→ Action item
In the essay on the contraception coverage requirement, which organizations does the ruling not apply to?

→ Given passage
==================================================

Competing goods, sympathy, and democracy

The Obama administration’s decision, as part of the implementation of the Affordable Care Act, to require religiously affiliated institutions to provide contraception coverage in employee health plans has, not surprisingly, caused quite a stir. Personally, I’ve had a hard time forming a strong opinion on the issue, despite the fact that both conservatives and liberals have deployed near-apocalyptic rhetoric in arguing about it.

I think part of why I find it hard to come down clearly on one side or the other is that we seem to be dealing with incommensurable goods here. On one hand, the Catholic Church–or at least its leadership–is claiming that this requirement is a violation of the freedom of religion and of the church’s conscience. If a Catholic hospital or university, say, is required to pay for coverage that includes birth control, the church is subsidizing behavior it believes to be immoral. On the other hand, supporters of the administration’s position say that providing universal access to contraception enhances people’s–particularly women’s–health, autonomy, and well-being. Further, they argue that the church shouldn’t be able to impose its views on its employees who don’t happen to be Catholic, which is a significant number of them. (The ruling doesn’t apply to organizations with more explicitly “religious” purposes like the local parish church, only to organizations that provide a public service.)

For my part at least, I think both the freedom and relative autonomy of religious organizations to function according to their own convictions and ensuring widespread access to birth control are good things. But I have no clear sense of which should trump the other when they conflict. And it doesn’t help to put this in terms of rights (e.g., the right to religious freedom vs. the right to contraception) for the simple reason that there’s no clear or universally agreed-upon way of adjudicating between such competing rights-claims.

Conservatives have argued that the ruling is a clear violation of religious liberty. But we accept circumscriptions of rights all the time in the name of the common good. There is no “absolute” right to property or free speech. And we don’t permit discrimination based on race or gender in most cases, even if it’s rooted in some deeply held and sincere religious conviction.

By contrast, some liberals have argued that the case is clear-cut because anyone who takes the state’s money (whether in the forms of tax breaks or subsidies, or direct payments such as Medicare or Medicaid patients or federal student aid) has to play by the state’s rules. But this begs the question because, in a democratic society at least, the state’s rules are supposed to be contestable and subject to debate. What the opponents of the policy are claiming in this case is that the rule in question is wrong.

==================================================

→ Record extracts
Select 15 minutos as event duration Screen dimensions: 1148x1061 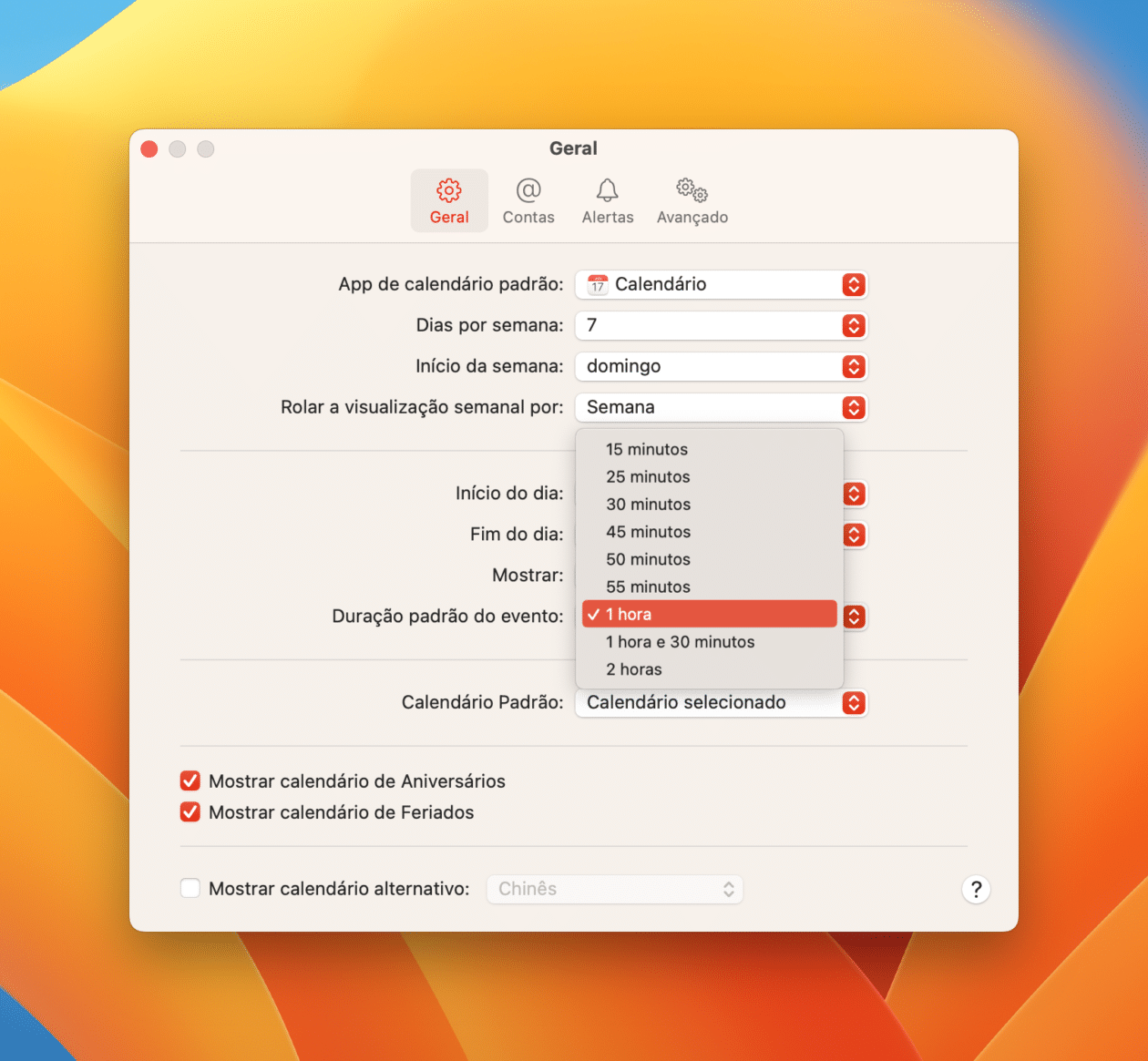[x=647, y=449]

==================================================

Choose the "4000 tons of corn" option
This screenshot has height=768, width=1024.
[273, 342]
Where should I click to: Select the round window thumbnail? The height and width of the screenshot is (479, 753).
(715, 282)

==================================================

→ Solution to the exercise
Organizations with more explicitly "religious" purposes, like the local parish church.